:: WHAT IS EXPECTED ::
Write out the complete data exactly as written.

Records from a data source
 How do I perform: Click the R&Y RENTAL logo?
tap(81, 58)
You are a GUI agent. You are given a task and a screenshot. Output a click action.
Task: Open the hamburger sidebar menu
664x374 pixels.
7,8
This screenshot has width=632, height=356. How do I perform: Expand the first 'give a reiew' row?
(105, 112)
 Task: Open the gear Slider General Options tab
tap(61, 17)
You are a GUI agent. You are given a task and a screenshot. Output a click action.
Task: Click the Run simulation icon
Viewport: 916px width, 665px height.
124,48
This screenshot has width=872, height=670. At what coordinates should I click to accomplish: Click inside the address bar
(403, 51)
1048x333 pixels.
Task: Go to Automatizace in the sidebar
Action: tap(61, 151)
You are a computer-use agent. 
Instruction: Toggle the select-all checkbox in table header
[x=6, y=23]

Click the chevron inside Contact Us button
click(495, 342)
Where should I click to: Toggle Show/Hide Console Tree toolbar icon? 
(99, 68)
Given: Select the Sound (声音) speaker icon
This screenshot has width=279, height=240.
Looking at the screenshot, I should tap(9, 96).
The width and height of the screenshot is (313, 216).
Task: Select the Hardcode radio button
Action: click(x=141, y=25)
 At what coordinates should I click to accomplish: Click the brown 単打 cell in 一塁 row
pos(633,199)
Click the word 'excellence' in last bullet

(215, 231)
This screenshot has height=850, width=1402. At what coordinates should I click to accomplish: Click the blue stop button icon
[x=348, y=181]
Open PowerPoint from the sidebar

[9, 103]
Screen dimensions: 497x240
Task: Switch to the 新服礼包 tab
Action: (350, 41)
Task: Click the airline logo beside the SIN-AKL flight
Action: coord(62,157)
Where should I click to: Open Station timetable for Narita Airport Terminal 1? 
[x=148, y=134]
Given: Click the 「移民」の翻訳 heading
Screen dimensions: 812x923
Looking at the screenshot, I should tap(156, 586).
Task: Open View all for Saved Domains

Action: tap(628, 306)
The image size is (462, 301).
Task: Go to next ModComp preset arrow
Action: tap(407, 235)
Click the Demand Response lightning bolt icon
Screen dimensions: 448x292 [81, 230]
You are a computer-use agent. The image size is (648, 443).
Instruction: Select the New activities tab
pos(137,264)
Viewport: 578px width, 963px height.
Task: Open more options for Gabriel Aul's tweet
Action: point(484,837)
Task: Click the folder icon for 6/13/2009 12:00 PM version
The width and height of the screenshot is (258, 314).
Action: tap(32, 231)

:: EXERCISE RESULT ::
 How do I perform: Click the R&Y RENTAL logo?
tap(81, 58)
You are a GUI agent. You are given a task and a screenshot. Output a click action.
Task: Open the hamburger sidebar menu
664x374 pixels.
7,8
This screenshot has width=632, height=356. How do I perform: Expand the first 'give a reiew' row?
(105, 112)
 Task: Open the gear Slider General Options tab
tap(61, 17)
You are a GUI agent. You are given a task and a screenshot. Output a click action.
Task: Click the Run simulation icon
Viewport: 916px width, 665px height.
124,48
This screenshot has width=872, height=670. At what coordinates should I click to accomplish: Click inside the address bar
(403, 51)
1048x333 pixels.
Task: Go to Automatizace in the sidebar
Action: tap(61, 151)
You are a computer-use agent. 
Instruction: Toggle the select-all checkbox in table header
[x=6, y=23]

Click the chevron inside Contact Us button
click(495, 342)
Where should I click to: Toggle Show/Hide Console Tree toolbar icon? 
(99, 68)
Given: Select the Sound (声音) speaker icon
This screenshot has width=279, height=240.
Looking at the screenshot, I should tap(9, 96).
The width and height of the screenshot is (313, 216).
Task: Select the Hardcode radio button
Action: click(x=141, y=25)
 At what coordinates should I click to accomplish: Click the brown 単打 cell in 一塁 row
pos(633,199)
Click the word 'excellence' in last bullet

(215, 231)
This screenshot has height=850, width=1402. At what coordinates should I click to accomplish: Click the blue stop button icon
[x=348, y=181]
Open PowerPoint from the sidebar

[9, 103]
Screen dimensions: 497x240
Task: Switch to the 新服礼包 tab
Action: (350, 41)
Task: Click the airline logo beside the SIN-AKL flight
Action: coord(62,157)
Where should I click to: Open Station timetable for Narita Airport Terminal 1? 
[x=148, y=134]
Given: Click the 「移民」の翻訳 heading
Screen dimensions: 812x923
Looking at the screenshot, I should tap(156, 586).
Task: Open View all for Saved Domains

Action: tap(628, 306)
The image size is (462, 301).
Task: Go to next ModComp preset arrow
Action: tap(407, 235)
Click the Demand Response lightning bolt icon
Screen dimensions: 448x292 [81, 230]
You are a computer-use agent. The image size is (648, 443).
Instruction: Select the New activities tab
pos(137,264)
Viewport: 578px width, 963px height.
Task: Open more options for Gabriel Aul's tweet
Action: point(484,837)
Task: Click the folder icon for 6/13/2009 12:00 PM version
The width and height of the screenshot is (258, 314).
Action: tap(32, 231)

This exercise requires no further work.